“You know what our decontamination process was back then? They (higher-ups) told us to jump in the ocean to wash ourselves off – that was our decontamination process.” – Robert Celestial, advocate for radiation survivors
Radiation compensation advocate Robert Celestial said this year could be promising for Guam radiation survivors and veterans exposed to U.S. atomic bomb testing decades ago.
Earlier this year, Idaho Sen.
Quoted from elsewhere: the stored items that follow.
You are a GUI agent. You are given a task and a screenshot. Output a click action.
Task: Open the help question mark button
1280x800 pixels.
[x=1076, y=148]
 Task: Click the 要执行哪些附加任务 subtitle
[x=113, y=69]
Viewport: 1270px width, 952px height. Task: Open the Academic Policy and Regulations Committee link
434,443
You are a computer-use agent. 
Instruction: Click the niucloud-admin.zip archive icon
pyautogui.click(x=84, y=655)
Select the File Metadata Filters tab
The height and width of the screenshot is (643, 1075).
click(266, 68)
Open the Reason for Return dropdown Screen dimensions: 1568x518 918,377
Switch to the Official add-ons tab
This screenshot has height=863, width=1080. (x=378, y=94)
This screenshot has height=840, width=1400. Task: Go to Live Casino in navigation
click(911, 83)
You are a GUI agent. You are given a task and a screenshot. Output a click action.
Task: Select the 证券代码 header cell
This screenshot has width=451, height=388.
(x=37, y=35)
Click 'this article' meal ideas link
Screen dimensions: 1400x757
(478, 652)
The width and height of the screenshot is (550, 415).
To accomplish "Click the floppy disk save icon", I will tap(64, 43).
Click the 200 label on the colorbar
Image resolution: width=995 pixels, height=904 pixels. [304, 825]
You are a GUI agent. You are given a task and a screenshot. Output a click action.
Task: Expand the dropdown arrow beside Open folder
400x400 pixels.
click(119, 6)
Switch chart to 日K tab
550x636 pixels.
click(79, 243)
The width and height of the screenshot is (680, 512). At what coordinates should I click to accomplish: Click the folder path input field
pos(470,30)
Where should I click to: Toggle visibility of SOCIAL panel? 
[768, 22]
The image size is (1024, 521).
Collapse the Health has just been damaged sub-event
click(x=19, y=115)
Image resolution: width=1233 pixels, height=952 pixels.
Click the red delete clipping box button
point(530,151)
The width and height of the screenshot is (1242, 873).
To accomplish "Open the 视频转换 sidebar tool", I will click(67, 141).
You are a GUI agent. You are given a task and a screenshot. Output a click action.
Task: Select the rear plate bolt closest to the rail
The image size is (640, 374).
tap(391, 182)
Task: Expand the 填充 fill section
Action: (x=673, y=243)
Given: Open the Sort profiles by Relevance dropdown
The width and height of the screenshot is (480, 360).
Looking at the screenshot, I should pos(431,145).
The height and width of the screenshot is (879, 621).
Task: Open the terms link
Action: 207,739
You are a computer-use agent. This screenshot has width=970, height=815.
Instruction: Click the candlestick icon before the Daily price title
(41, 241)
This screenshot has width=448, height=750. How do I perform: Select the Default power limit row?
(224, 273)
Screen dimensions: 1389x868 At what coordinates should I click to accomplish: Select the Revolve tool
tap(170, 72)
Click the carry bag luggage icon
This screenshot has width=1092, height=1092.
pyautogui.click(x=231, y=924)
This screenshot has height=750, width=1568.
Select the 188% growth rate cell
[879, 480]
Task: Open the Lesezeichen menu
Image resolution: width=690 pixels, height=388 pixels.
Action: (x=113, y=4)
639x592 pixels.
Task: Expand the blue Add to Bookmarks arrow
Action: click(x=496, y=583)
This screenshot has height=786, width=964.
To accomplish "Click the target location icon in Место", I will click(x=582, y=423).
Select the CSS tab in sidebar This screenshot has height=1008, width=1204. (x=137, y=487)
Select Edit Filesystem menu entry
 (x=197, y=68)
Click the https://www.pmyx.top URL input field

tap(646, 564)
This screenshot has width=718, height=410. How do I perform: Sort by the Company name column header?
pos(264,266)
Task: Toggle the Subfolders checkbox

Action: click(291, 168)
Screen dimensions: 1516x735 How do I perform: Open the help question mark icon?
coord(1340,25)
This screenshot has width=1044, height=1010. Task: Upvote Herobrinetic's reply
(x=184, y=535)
Mike Crapo introduced Bill 197, which adds Guam to the list of “downwind states” included in the Radiation Exposure Compensation Act, or RECA.
The measure, among many things, fully funds the medical expenses of people suffering from radiation exposure linked to the Department of Defense’s radioactive bomb tests in the continental U.S. and the Pacific.
Locally, Vice Speaker Therese Terlaje is pushing just compensation for affected people through two separate resolutions that support the Senate’s Mark Takai Atomic Veterans Healthcare Party Act, and the FOSTERS Act, which would provide Agent Orange status to Vietnam War-era veterans and civilians.
Between 1946 and 1962, the U.S. conducted 67 reported nuclear bomb tests in the Marshall Islands, east of Guam.
Celestial has also documented jet streams flowing from the Marshall Islands to Guam during that time, which carried radiation toward the Marianas.
Guam was also a stopping point for U.S. Navy ships coming from the Marshall Islands after detonations to decontaminate, according to Celestial.
“Our island and our people – were undoubtedly exposed,” Celestial said at the National Association of Social Workers conference on March 29.
The Army veteran has first-hand experience with nuclear radiation.
Between 1977 and 1980, Celestial, alongside other Pacific Islander and Asian Army personnel, helped fill the U.S. military’s Runit Dome in the Marshall Islands with nuclear waste and affected debris.